The best way to do this is through the tax system. First for consideration should be a property speculation tax (PST), as in Germany. This could be used to levy punitive rates on speculators, or those who own second homes and empty properties, encouraging them to invest their cash elsewhere.
Second, the government must manage speculative capital flows in and out of Britain by taxing them through a Tobin tax on global financial transactions. Corrupt politicians in the poorest countries and oligarchs in weak economies shift often-fraudulent cash into stable jurisdictions such as the UK. These mobile flows of capital inflate the price of Britain’s fixed supply of land.
Creating a managed fall in property prices through these sorts of measures would be good for young first-time buyers, and would help shrink the generation gap in property ownership.
And rising land values dampen productivity: money gets channelled towards speculative property investment, starving the real economy of the investment it needs to improve productivity and boost people’s wages.

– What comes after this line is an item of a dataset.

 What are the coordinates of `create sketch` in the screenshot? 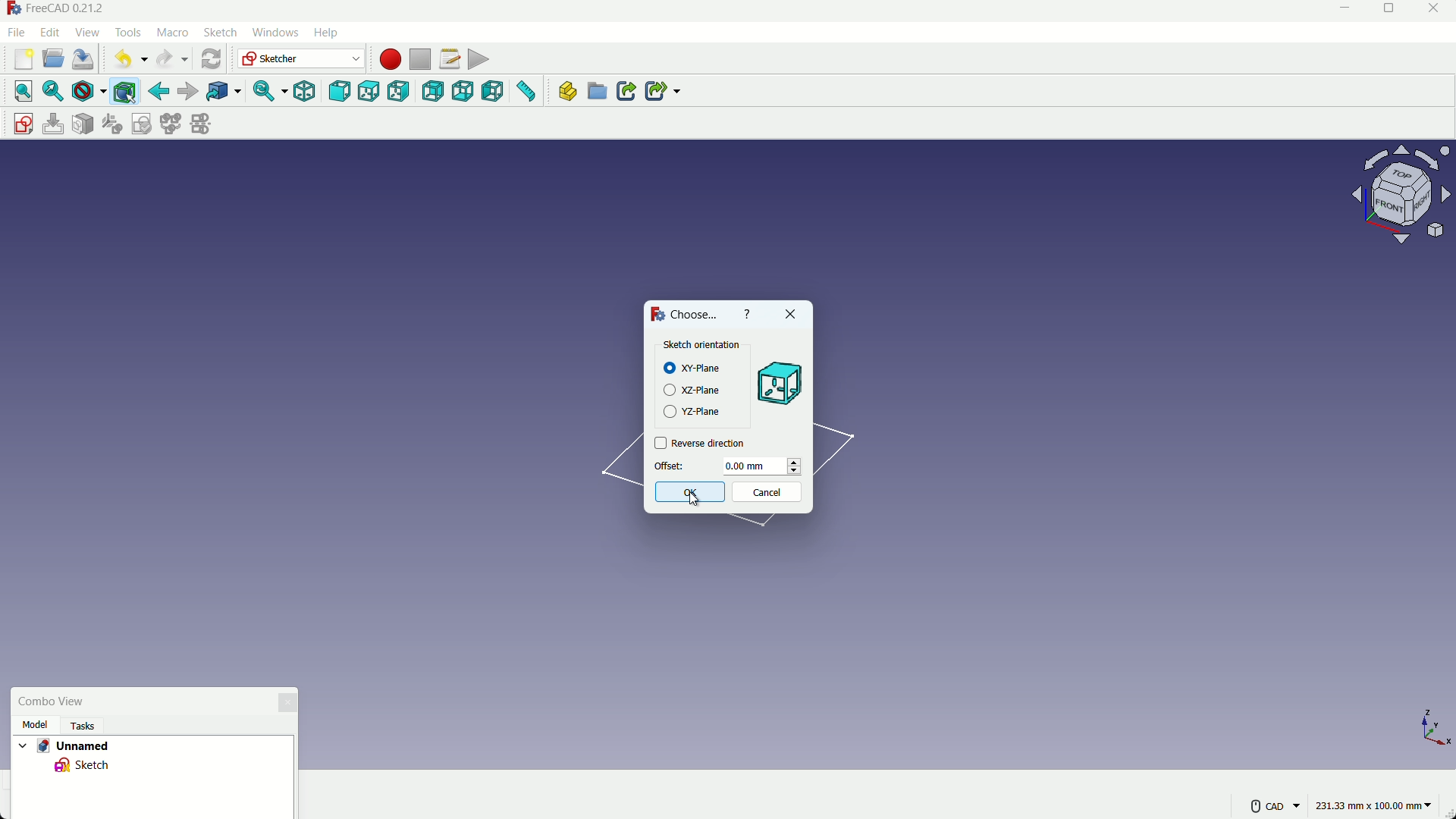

So the government must use its firepower to increase property taxes and force a shift to a different sort of economic model. It should drive investment in capital and social infrastructure in order to generate an alternative source of growth: productive, skilled, better-paid employment.
A more affordable housing market will not be achieved by building more private housing, or by channelling more subsidies into propping up the property market. Deflating that bubble is something we must do urgently – before the bubble further deflates the British economy.